Bjarke waved away the back talk with a grunt and wove through the wreckage in the direction of the tree line. Garth headed in the opposite direction, using his foot to poke at the corpses while batting at the angry flies that swarmed about him.

“Danes, do you think?” asked Ottar.

Hakon shrugged as his blue eyes swept over the smoke-shrouded bodies. “Danes. Swedes. Some bold sea king trying to make a reputation for himself. Only God knows. Hopefully now we shall find out,” he said with a nod toward the unconscious old man.

“Whoever they are, they grow bolder,” his nephew, Gudrod, said as he sleeved beads of sweat from his high forehead. Long ago, he'd been a thin man with wiry muscles and a shrewd face, but summers of wealth and peace had rounded his cheeks and softened his body. He wore a patch of cloth over his left eye to cover the wound he had received in a battle many summers before, so that it was with his right eye that he now appraised Hakon.

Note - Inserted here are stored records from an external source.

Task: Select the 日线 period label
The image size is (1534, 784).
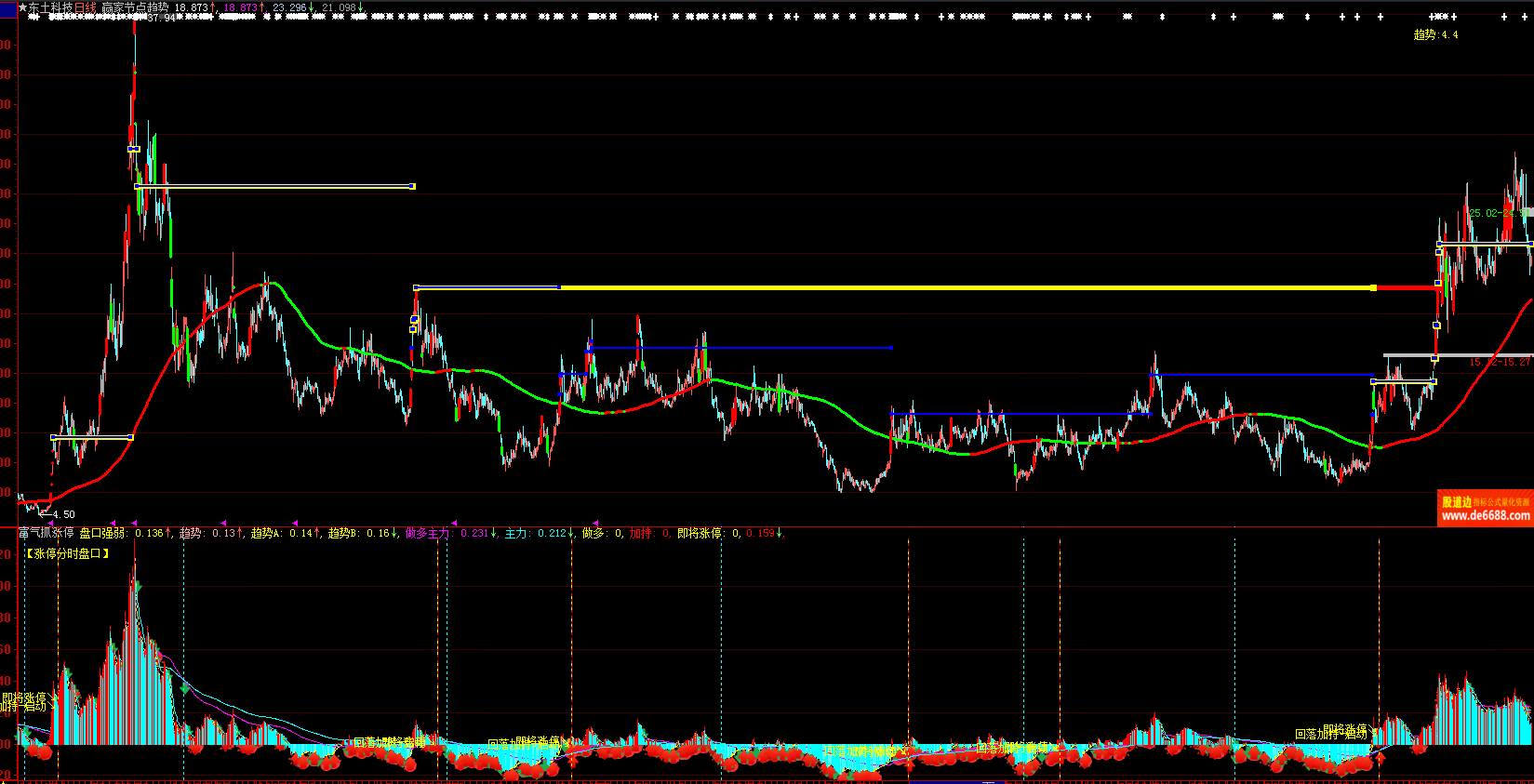Action: tap(85, 7)
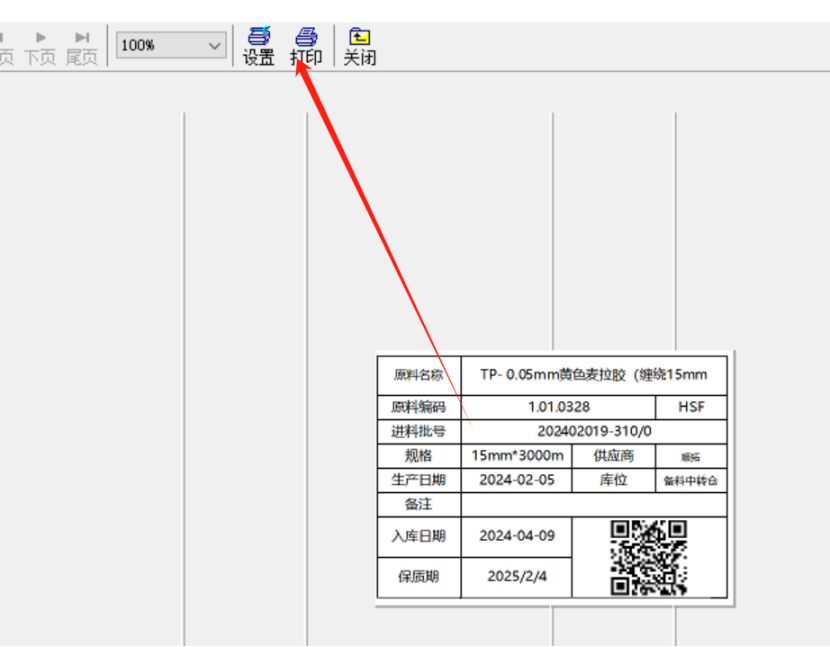Go to next page with 下页
Viewport: 830px width, 647px height.
pyautogui.click(x=40, y=48)
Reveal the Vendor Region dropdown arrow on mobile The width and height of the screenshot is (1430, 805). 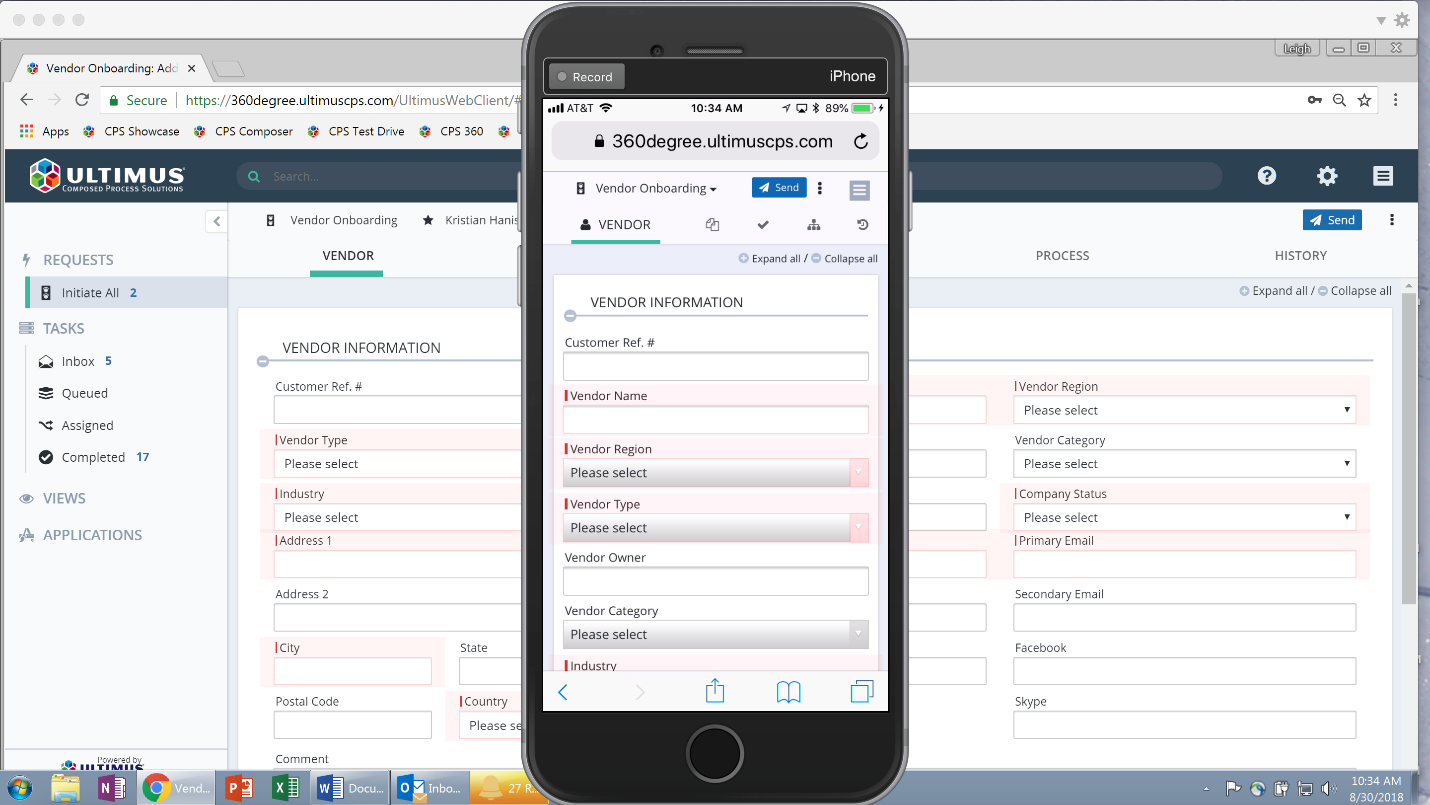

The renewed attacks could not have come at a worse time. For Gudrod's cousin, Trygvi, who ruled this area and who relished a good fight, had tired of the peace that had graced his realm these past summers and had just sailed west in search of adventure.

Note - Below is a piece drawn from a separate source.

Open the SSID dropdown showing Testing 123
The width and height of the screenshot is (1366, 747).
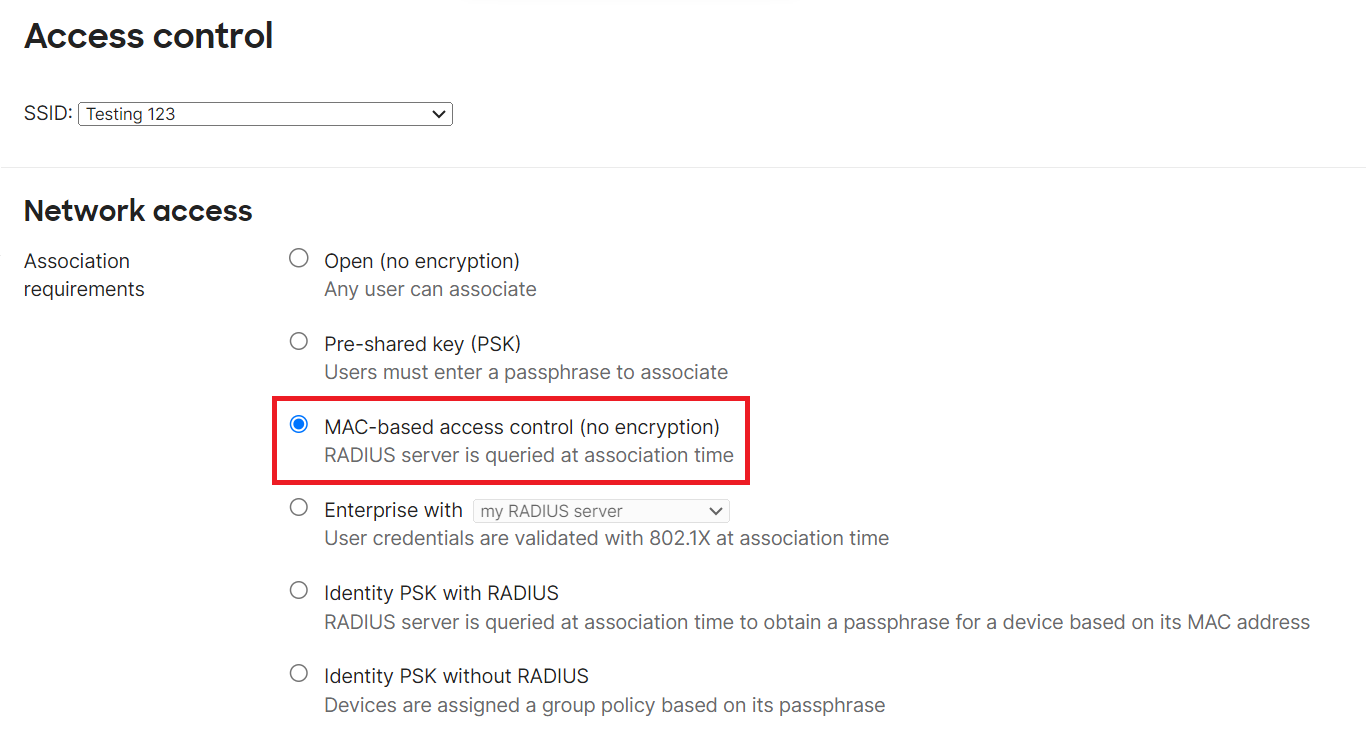point(265,114)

“Your cousin has picked a poor time to raid in the West,” remarked Hakon, giving voice to his sour thoughts.

“Do you not find it strange that raiders should come now, after so many years of quiet? It is as if they knew Trygvi was gone,” Gudrod said with a suggestive lift of his brow.

The thought jolted Hakon, for it suggested something larger than a series of random attacks was at play. “How long has Trygvi been gone?” Hakon asked.

“Not long, lord. Mayhap half a moon,” Gudrod said, then swatted in annoyance at the flies attracted to his sweating face. “Damn flies.”

Hakon grunted. “Long enough for word of his absence to spread.”

“Aye,” Gudrod confirmed. “Word often travels quicker than man.”

“Lord!” called Garth, drawing Hakon's mind from Gudrod's troubling suggestion.

Hakon and Gudrod picked their way through the carnage and stopped by the hirdman, who was now kneeling beside a partially burned shield, running his finger over a painted black rune that stretched from the shield's top rim to its bottom. Garth's eyes shifted from Gudrod to Hakon, then back to Gudrod. “Have you ever seen the like?”

Gudrod scratched his beard. “No. Never,” Gudrod said.

“Do you know anything of this rune? Or its design on a shield?” asked Hakon.

Gudrod shook his head. “It is the rune of the one-handed god, Tyr. But beyond that, I know not what it could mean. I will ask the traders in Kaupang. Mayhap they have seen the like before.”

Gudrod ruled the only trading town in the North, Kaupang, which lay north and west of their current location. For the right price, a man could find all he needed in the town, including information.

“Do so,” Hakon commanded.

The search revealed no more clues, so Hakon ordered his warriors to burn the villagers' bodies. Their bloated carcasses were filling the air with their stench and the birds were returning to the scene. He could not leave them for the animals and the maggots to devour.

The warriors dug a shallow ditch in the center of the settlement, which they then lined with logs. These they covered with fish oil before placing the bodies onto the wood. Hakon ran his eyes over the dead. There were eighteen in all. Most were old, though some infants also lay in the grave. All had been brutally killed. Butchered, then burned by the flames that engulfed the settlement's structures. The young and healthy had been captured and carried off to a grim future of thralldom. Though he had seen such atrocities too many times to count, he had never grown accustomed to the wickedness and injustice of it all. It was a cruel fate indeed for these villagers, and one they certainly did not deserve.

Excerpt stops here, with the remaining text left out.